_Provided text_.
^^^^

In addition, Dr. Chapkin is co-Director of the Quantitative Biology Core in the Center for Translational Environmental Health Research (CTEHR). For bioinformatics analysis the core has several high-performance computer clusters and the CLC Genomics and Ingenuity Workbenches for sequence and pathway analyses. The core (a) coordinates gene expression experiments utilizing deep sequencing, and microarray technology; (b) provides access to Illumina sequencing systems, as well as Real Time PCR training, (c) performs DNA and RNA quality assessment; (d) compiles and displays sequence/expression data, and (e) has acquired and continues to acquire or develop new technologies to enhance gene mutation and global gene expression analysis capabilities. The core provides DNA and RNA sequencing-related bioinformatics and systems biology expertise to principal investigators and will assist with statistical, bioinformatics, and systems biology-based analyses.
Animals. Specific pathogen-free breeding pairs (on C57BL/6 background) have been obtained Lgr5-GFPCreERT2 (a gift from H. Clevers). In addition, Msh2f/f and tdTomf/f were purchased from Jackson Labs. Weanling mice (male and female) will be tagged and housed up to 5 (same sex) per cage and maintained at 250 C with a 12h light/dark cycle. All experimental procedures will be approved by the Institutional Animal Care Committee of Texas A&M University consistent with the Association for the Assessment and Accreditation of Laboratory Animal Care (AAALAC) guidelines. The animal care program is accredited by AAALAC. All breeder mice will be housed at the Texas Institute for Genomic Medicine (TIGM) on the Texas A&M campus (College Station, TX). This is a state of the art animal facility, which is supervised by veterinarians and there is always a veterinarian at the facility or on call. Animals are checked several times per day. After animals for individual studies are moved to the Comparative Medicine Program Building Vivarium (College Station), they will be closely supervised, and any animals showing disease or sickness will be attended to by the veterinarians of the Comparative Medicine Program.
Clinical. Not applicable.
Computers. The Chapkin lab houses 3 Dell Precision workstations; T7500 Workstation (12 CPU cores, 96 GB RAM, 1- 1TB hard drive and 4 – 2TB hard drives with 3 in RAID5 with 1 backup), T7600 workstation (16 CPU cores, 128 GB RAM, 3 – 3TB hard drives in RAID5) and T7910 Workstation (22 CPU cores, 128 GB RAM, 4 – 4TB hard drives in RAID5). These computers primarily run STAR and HTSEQ for DNA/RNA sequence alignments and analysis. The T7600 Workstation runs Bowtie2, TopHat2, Salmon, and Sailfish. Data are stored on a Synology DS1815 with two DX 513 extensions, and a total of 18 – 6TB drives in RAID5. In addition, data are backed up to a Synology D1815 with two DX513 extensions in another building. IBM-compatible and Macintosh personal computers are available. Terminals have editing, graphics, IPA/Ingenuity pathway and statistical capabilities. The lab also has access to the Texas A&M Supercomputing Center.
Office. Offices are equipped with a phone, a Mac computer with Internet access, desk, and several file cabinets and bookshelves. The Department of Nutrition & Food Science has a well-staffed office with receptionist, computer systems specialist, electronics technician, grants manager, machinist and accountant. Photocopy, fax, voice-mail, internet, and e-mail are available.

^^^^

Continue the lab facilities description from where it stops.

^^^^

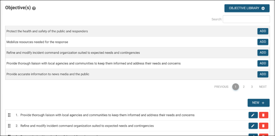275x136 pixels.
Task: Edit objective 2 with the pencil icon
Action: pos(253,126)
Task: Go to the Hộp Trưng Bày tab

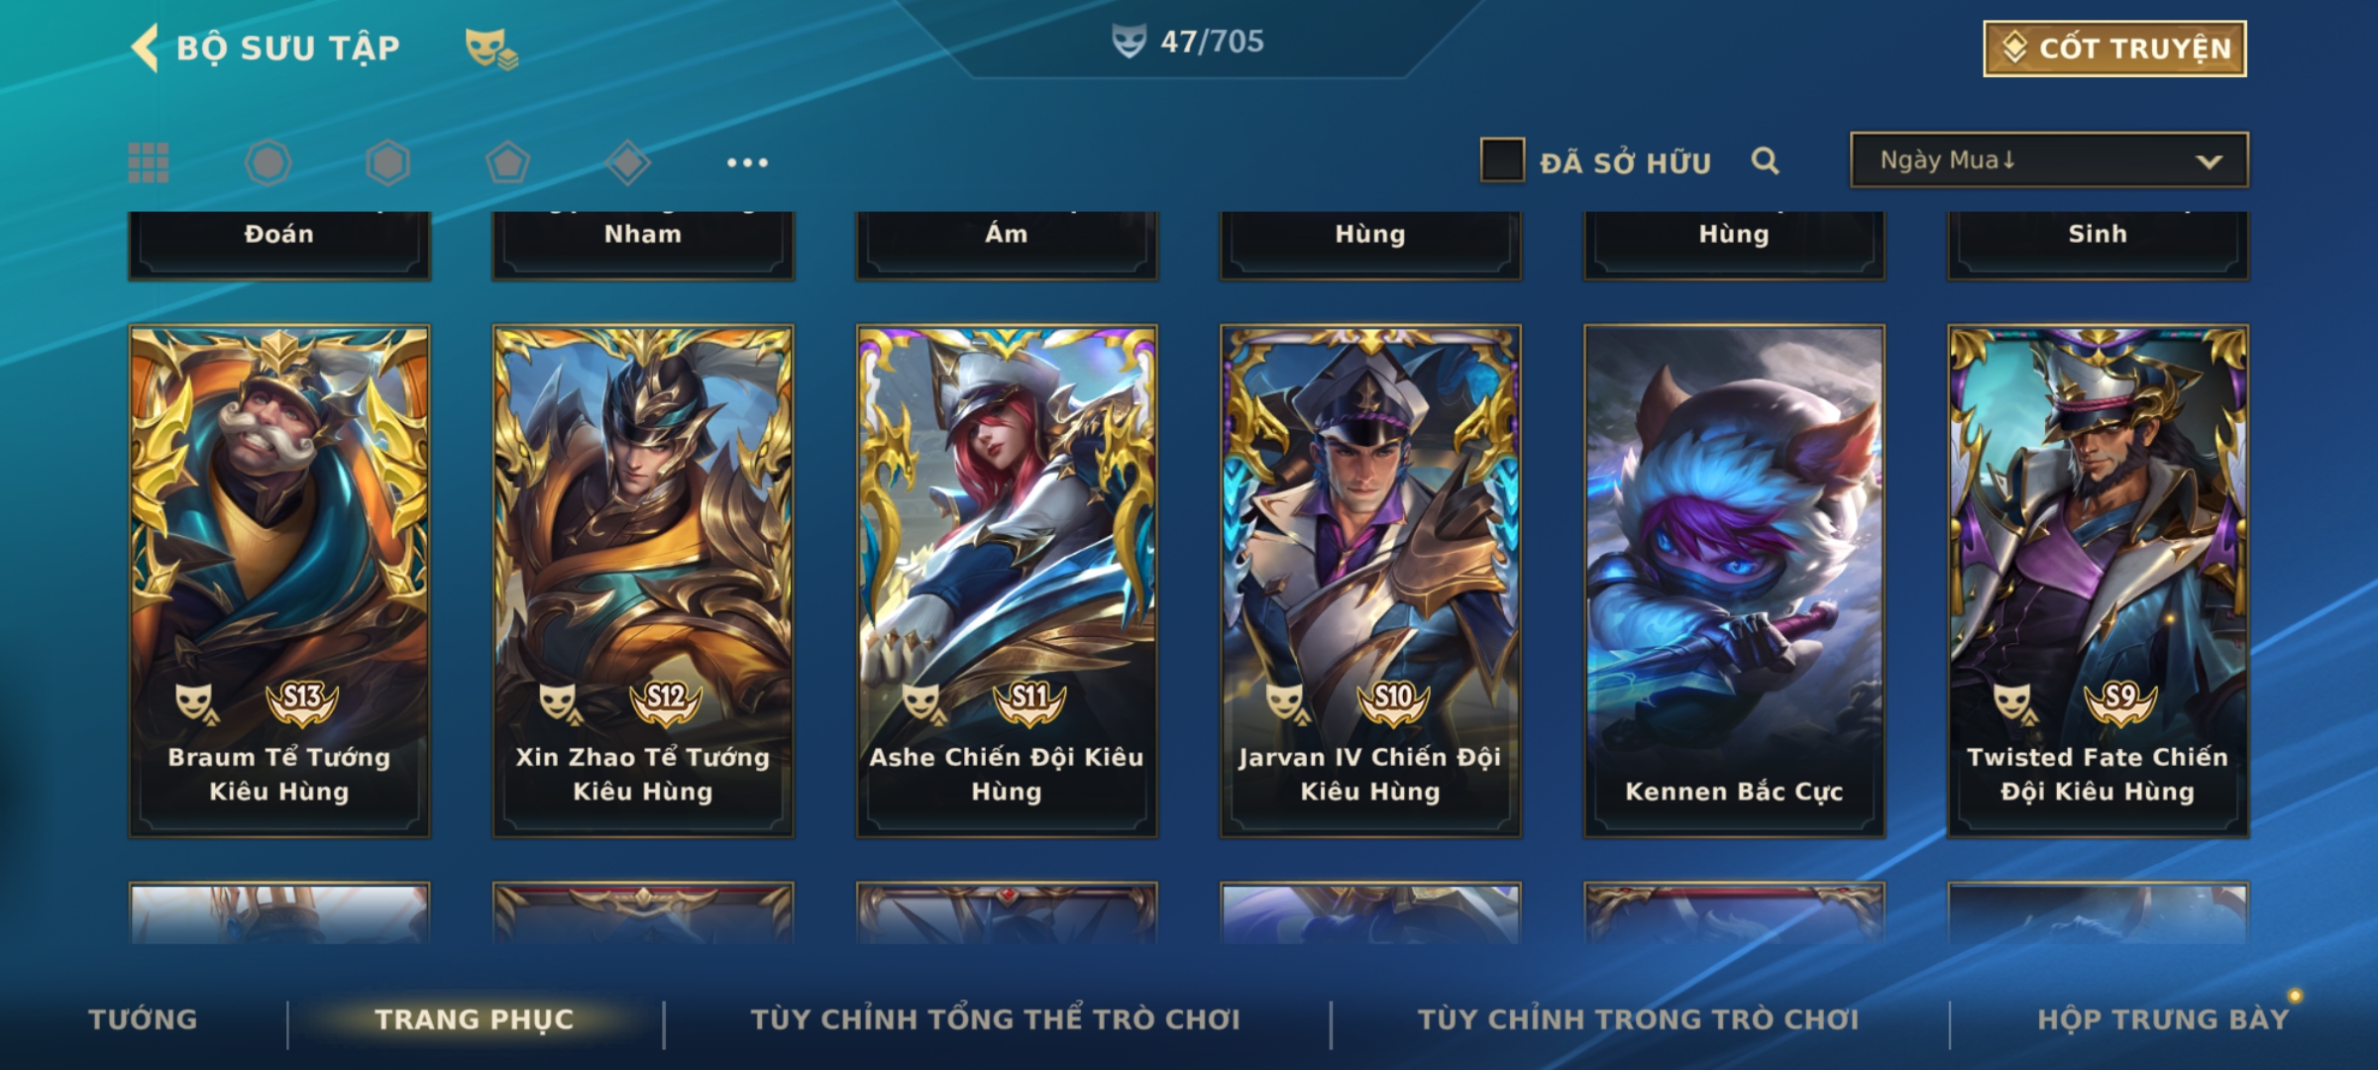Action: (2164, 1019)
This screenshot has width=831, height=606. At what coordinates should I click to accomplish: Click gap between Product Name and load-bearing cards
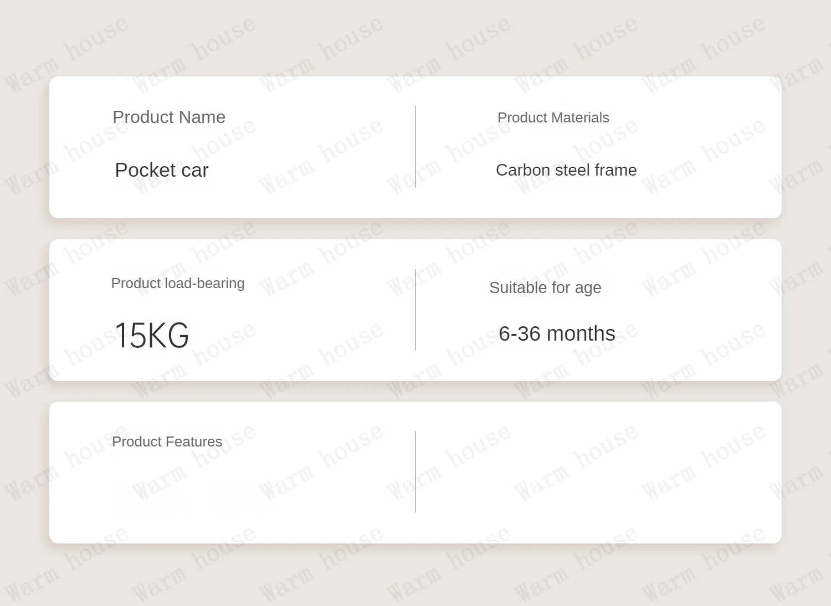pyautogui.click(x=416, y=229)
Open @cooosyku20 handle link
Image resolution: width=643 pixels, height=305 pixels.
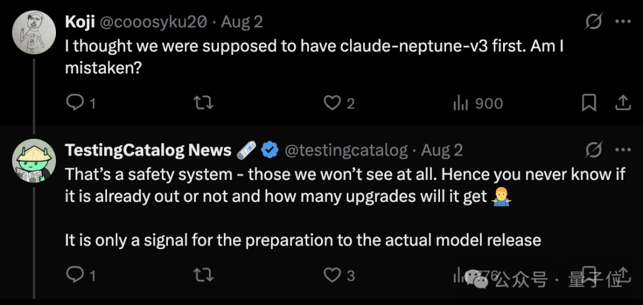tap(154, 22)
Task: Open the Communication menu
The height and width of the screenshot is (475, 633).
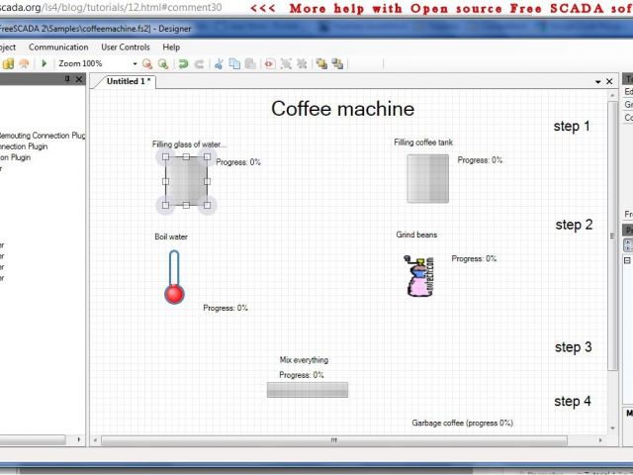Action: tap(58, 47)
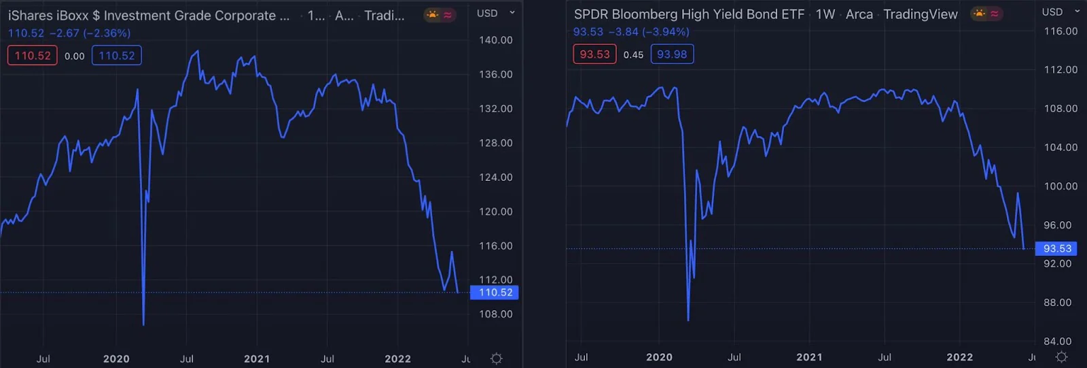Viewport: 1087px width, 368px height.
Task: Click the 1W interval label on SPDR chart
Action: click(825, 14)
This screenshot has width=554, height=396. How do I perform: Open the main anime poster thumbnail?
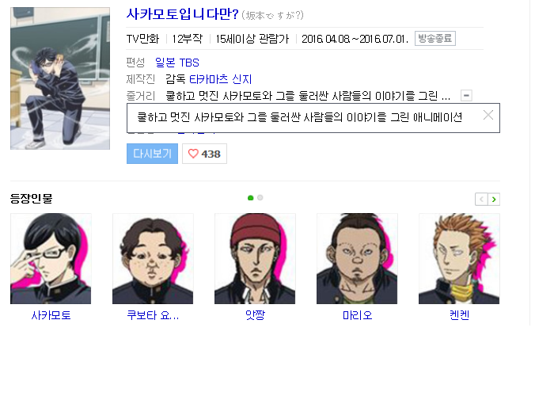point(60,78)
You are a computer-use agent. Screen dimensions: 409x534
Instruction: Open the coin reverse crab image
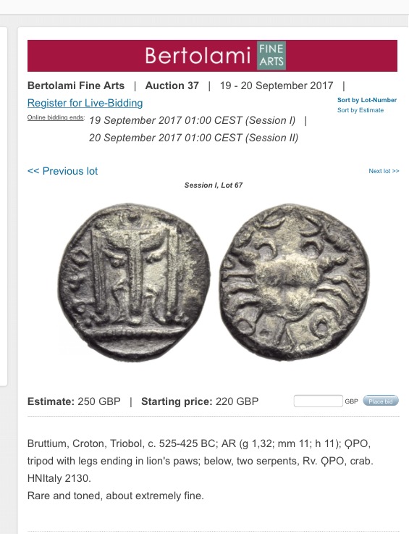[293, 283]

^^^^

_Expected answer_.
Texas A&M Facilities/Resources
- The Laboratory Animal Research and Resources (LARR) Facility at Texas A&M University is comprised of a centralized, full climate-controlled building containing 51 animals rooms and approximately 38,000 gross sq. ft. This facility is AAALAC accredited by virtue of its association with the College of Medicine. One of the special features of this facility include HEPA filtered incoming air for all animals rooms and an infectious disease suite of six animal rooms and two laboratories with appropriate safety cabinets. Other key features include:
- Twenty-three isolation cubicles located in the new wing. These units are individually supplied with approximately 25 air changes per hour of HEPA filtered air, are individually temperature controlled, alarmed for high temperature conditions, and individually exhausted. Each unit can be adjusted to provide either positive or negative pressure relative to the room.
- A complete survival surgical support area, which meets all current standard for non-rodent species.
- A central cage-washing facility equipped with a Girton tunnel washer, a Girton cage and rack washer, a Girton bedding dispenser, an autoclave, a bottle filling station, and a rack flushing station.
- Six procedural rooms for use by investigative staff for minor, short-term usage.
- A staff of 3 laboratory animal trained veterinarians, 5 technicians, and approximately 20 student workers.
Investigators also have access to the Germ-Free Mouse Facilities as part of the Center for Integrated Microbiota Research at Texas A&M University Health Science Center. This facility is designed to operate and manage germ-free rodent colonies for immunological, gut ecological, physiological, and cancer research. Specifically, this facility has:
- Vivarium space: approximately 1,500 square feet of newly built (2011) dedicated SPF vivarium space.
- Germ-free rodent isolator systems: multiple germ-free rodent isolator systems for breeding and germ-free/gnotobiotic and microbiota humanization/defined-flora association experiments.
Quad-unit Germ-free Isolators: Flexible plastic isolators with “glove-box” access are essential to the creation, maintenance, and utilization of a germ-free environment for gnotobiotic animal research. Quad-unit isolators (2 top, 2 bottom units, 24 x 24 x 24 in. each) maximize facility space and minimize labor after individual investigator experiments are initiated because of the requirement that ongoing experiments be isolated from the general germ-free colony isolators. This is a critical issue as each isolator used for an experiment must be removed from rotation and re-sterilized. Each unit can be used for an independent experiment, removed for re-sterilization without affecting the other units.
Double-unit Germ-free Isolators: Flexible plastic isolators with “glove-box” access are essential to the creation, maintenance, and utilization of a germ-free environment for gnotobiotic animal research. Double-unit isolators (1 top, 1 bottom unit, 60 x 24 x 24 in. each) are used for maintaining the general germ-free colony, and for expansion breeding of genetic lines of mice (knock-out, transgenic) tasks and for maintaining large cohorts of unique microbiota-associated mice in numbers too large for quad-units.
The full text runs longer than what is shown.